Rozdział 54 - Plaża

440 34 5
                                    

Tydzień później:

Nastał w końcu piątek. Po całym tygodniu chodzenia do szkoły od razu przyjechałam z powrotem na Dwór Hamilton. Oczywiście znowu okłamałam rodziców w tej sprawie, mówiąc im, że pojechałam na cały weekend do Gabi, ale prędzej czy później będę musiała powiedzieć im o tym, że mam chłopaka. Pomijając oczywiście jego przeszłość i sprawy związane z klątwą. Przechodząc dalej, wysiadłam teraz z samochodu, którym kierował Namjoon. Następnie wzięłam w ręce moją małą walizkę i zaczęłam iść wraz z brunetem do głównych drzwi zamkowych. 

"Jak on się ma?" - zapytałam się i wtedy też zauważyłam po jego minie małe zakłopotanie.

"Wydaje mi się, że jest z nim wszystko w porządku, ale..."

"Ale?"

"Zaobserwowałem wraz z resztą, że od kąt, kiedy pozbył się klątwy, chodził przez ten czas strasznie zamyślony i mało rozmawiał z nami. Nawet, jak pytaliśmy się czy wszystko jest z nim w porządku to zbywał nas szybko i mówił, że wszystko jest super. Trochę jest to dla nas dziwne, bo nigdy się tak nie zachowywał." 

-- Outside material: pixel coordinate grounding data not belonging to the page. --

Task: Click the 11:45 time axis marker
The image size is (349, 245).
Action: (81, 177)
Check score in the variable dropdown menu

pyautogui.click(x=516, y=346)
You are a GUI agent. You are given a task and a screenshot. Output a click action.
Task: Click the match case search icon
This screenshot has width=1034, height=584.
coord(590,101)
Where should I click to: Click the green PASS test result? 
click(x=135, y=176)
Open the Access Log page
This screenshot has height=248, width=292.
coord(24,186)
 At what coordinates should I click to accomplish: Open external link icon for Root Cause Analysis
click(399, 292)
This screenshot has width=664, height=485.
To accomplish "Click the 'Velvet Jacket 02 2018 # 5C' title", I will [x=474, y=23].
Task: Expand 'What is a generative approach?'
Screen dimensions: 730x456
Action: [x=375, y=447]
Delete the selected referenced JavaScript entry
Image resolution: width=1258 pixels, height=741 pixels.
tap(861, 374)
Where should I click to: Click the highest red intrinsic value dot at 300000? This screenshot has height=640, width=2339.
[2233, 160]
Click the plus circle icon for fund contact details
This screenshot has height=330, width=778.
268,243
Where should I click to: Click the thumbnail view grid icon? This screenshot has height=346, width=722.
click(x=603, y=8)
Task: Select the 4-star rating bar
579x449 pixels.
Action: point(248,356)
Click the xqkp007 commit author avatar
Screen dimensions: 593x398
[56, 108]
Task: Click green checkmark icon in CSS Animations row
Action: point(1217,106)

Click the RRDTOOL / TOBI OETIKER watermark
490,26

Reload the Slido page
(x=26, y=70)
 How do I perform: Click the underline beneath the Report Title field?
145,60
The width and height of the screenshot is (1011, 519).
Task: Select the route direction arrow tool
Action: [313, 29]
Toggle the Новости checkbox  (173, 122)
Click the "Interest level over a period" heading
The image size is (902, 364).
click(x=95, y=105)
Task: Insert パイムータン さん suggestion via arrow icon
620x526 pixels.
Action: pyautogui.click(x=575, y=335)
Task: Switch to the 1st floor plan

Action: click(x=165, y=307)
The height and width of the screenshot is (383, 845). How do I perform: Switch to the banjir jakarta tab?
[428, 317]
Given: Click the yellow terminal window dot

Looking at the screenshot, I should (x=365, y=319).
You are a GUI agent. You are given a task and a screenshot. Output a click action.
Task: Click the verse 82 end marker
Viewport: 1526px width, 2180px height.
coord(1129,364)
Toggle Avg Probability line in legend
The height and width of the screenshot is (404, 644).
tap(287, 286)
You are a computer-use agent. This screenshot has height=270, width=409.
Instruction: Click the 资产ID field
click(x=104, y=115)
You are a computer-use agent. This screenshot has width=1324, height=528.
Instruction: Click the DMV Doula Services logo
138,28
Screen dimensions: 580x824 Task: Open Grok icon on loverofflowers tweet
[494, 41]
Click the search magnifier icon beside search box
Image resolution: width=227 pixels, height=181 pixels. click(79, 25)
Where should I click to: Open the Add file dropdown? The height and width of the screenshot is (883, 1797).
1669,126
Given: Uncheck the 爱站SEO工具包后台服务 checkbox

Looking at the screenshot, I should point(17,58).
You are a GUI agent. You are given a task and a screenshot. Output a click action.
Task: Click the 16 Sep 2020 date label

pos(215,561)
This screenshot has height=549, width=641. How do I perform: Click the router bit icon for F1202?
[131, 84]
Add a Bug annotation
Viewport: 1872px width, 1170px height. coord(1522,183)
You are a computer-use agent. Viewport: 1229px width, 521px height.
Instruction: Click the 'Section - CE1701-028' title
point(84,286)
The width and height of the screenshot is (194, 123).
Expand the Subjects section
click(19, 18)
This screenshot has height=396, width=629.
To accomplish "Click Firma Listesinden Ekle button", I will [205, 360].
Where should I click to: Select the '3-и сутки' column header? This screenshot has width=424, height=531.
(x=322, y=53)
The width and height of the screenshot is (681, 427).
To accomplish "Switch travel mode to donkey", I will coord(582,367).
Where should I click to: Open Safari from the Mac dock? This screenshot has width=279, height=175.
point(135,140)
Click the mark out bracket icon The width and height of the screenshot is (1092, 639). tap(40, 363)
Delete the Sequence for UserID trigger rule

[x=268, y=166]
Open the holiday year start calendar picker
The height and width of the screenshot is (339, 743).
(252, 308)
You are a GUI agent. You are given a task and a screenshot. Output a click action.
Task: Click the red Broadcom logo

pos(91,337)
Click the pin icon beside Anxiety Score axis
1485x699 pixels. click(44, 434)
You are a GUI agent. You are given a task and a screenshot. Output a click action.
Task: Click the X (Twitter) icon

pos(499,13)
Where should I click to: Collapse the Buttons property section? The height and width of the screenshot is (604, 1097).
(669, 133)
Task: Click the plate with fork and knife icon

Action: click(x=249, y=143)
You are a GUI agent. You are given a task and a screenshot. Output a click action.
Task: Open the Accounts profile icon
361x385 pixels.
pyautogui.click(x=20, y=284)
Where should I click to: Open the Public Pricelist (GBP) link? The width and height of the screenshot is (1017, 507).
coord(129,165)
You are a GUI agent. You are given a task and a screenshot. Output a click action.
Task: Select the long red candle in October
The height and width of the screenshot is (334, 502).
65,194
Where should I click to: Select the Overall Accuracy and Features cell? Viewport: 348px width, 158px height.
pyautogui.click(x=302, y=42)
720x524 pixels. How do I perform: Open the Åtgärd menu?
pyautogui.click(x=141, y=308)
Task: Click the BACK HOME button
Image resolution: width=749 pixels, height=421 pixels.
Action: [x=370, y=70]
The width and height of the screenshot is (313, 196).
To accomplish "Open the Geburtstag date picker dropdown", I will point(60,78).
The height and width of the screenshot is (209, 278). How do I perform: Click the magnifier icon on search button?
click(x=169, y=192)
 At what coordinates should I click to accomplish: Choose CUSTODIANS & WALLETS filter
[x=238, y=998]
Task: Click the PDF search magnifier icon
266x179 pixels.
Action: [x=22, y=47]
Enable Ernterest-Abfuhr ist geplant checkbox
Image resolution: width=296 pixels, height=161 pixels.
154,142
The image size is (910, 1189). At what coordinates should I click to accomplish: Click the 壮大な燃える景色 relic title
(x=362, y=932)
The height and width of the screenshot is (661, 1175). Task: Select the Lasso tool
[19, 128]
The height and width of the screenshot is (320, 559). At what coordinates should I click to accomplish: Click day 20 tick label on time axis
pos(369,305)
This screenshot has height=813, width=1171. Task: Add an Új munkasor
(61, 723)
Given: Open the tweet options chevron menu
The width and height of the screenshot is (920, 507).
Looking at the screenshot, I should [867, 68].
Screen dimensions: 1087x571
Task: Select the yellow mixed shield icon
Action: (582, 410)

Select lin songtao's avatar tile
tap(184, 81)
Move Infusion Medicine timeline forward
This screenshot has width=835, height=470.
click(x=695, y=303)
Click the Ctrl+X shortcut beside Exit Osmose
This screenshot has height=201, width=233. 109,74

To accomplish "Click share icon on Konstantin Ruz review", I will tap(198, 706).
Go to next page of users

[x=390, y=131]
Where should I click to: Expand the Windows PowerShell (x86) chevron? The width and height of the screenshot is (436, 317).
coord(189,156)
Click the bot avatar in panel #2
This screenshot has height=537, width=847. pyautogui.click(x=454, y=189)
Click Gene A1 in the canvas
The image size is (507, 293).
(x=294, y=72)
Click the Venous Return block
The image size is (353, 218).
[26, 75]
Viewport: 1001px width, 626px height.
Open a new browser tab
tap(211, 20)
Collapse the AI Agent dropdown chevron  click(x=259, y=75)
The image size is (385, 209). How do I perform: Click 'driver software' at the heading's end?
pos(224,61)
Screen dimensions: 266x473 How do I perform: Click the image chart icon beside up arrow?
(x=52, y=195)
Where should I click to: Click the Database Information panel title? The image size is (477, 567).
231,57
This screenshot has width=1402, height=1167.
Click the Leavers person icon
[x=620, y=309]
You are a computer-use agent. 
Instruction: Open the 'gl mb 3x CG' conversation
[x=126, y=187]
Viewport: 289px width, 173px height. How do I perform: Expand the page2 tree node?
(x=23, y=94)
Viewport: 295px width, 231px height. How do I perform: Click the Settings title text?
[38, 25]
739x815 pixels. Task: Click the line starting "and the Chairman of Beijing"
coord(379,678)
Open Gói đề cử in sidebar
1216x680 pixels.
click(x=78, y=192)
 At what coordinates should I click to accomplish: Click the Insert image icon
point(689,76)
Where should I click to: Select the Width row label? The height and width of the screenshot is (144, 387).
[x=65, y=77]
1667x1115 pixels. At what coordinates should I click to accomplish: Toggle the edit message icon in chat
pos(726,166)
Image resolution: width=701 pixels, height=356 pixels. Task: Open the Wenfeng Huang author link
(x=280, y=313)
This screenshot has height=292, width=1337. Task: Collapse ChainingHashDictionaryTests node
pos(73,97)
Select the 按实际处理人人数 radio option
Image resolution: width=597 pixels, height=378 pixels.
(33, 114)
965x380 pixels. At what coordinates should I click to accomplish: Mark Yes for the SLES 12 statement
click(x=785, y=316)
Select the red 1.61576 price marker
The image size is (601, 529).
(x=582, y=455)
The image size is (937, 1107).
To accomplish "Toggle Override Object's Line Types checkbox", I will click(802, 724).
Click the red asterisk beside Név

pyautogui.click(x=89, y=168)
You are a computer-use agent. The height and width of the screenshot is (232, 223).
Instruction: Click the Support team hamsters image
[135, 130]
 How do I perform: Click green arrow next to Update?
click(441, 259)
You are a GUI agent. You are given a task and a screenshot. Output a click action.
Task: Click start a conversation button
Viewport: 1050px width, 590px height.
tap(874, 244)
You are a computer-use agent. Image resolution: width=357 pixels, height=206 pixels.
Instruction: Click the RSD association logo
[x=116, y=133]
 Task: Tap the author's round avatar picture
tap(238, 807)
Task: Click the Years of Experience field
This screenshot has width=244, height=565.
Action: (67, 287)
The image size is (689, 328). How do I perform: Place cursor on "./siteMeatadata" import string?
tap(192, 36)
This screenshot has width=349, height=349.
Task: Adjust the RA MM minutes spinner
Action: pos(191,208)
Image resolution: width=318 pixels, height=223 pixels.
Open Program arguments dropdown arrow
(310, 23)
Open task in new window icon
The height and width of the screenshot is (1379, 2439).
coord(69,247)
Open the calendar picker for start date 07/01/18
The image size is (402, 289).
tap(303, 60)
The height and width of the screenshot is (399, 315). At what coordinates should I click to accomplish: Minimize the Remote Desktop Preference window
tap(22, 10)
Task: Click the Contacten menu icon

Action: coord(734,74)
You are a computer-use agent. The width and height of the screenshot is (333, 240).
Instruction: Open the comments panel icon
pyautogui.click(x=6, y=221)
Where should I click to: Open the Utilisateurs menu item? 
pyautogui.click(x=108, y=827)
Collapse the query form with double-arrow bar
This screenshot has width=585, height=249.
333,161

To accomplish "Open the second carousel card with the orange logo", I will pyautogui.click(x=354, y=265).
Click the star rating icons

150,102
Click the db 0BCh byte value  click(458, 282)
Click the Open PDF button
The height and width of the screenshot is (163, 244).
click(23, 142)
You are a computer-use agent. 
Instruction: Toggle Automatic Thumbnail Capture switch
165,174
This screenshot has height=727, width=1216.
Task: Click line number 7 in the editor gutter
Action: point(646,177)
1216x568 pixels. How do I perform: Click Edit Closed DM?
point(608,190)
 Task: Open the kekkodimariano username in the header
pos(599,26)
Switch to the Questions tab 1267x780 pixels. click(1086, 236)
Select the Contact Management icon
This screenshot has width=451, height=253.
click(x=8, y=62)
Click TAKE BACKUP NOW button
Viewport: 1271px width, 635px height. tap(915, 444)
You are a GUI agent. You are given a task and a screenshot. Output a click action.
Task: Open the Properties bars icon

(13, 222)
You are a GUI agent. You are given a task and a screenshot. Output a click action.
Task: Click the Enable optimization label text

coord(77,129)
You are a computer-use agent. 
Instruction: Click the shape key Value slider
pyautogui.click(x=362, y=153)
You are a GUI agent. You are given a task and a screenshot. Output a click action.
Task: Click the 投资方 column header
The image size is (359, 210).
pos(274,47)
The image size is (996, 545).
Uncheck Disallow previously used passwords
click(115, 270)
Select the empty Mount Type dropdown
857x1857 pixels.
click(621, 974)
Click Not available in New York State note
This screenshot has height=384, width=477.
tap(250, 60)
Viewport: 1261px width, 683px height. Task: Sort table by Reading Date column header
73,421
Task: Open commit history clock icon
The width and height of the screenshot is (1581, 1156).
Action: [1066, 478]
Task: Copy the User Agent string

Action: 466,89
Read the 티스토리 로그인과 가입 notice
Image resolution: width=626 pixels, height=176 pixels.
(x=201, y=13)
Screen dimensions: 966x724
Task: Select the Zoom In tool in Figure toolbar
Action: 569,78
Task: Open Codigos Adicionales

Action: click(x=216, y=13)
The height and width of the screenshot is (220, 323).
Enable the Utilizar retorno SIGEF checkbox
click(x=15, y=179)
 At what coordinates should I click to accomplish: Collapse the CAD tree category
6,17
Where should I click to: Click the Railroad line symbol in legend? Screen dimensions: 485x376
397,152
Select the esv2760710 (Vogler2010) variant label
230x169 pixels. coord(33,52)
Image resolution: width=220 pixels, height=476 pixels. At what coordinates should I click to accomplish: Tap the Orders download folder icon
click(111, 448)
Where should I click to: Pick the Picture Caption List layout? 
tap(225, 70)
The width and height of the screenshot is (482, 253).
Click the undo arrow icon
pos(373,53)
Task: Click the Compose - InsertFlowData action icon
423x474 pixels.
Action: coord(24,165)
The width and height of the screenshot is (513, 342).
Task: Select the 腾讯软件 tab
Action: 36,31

"Może był zajęty jakimiś ważnymi sprawami? W końcu jest właścicielem tego zamku." - stwierdziłam. 

"Może masz rację." - odpowiedział kiwając głową. 

Weszliśmy do środka.

"W takim razie pójdę się rozpakować. Do tego pokoju co zawsze?" - zapytałam i następnie czekałam na jego odpowiedź.

"Tak, ale pozwól, że zaniosę twoją walizkę." 

Przytaknęłam głową i podałam mu ją. 

"A teraz idź do Sugi. Pewnie się nie może ciebie doczekać." 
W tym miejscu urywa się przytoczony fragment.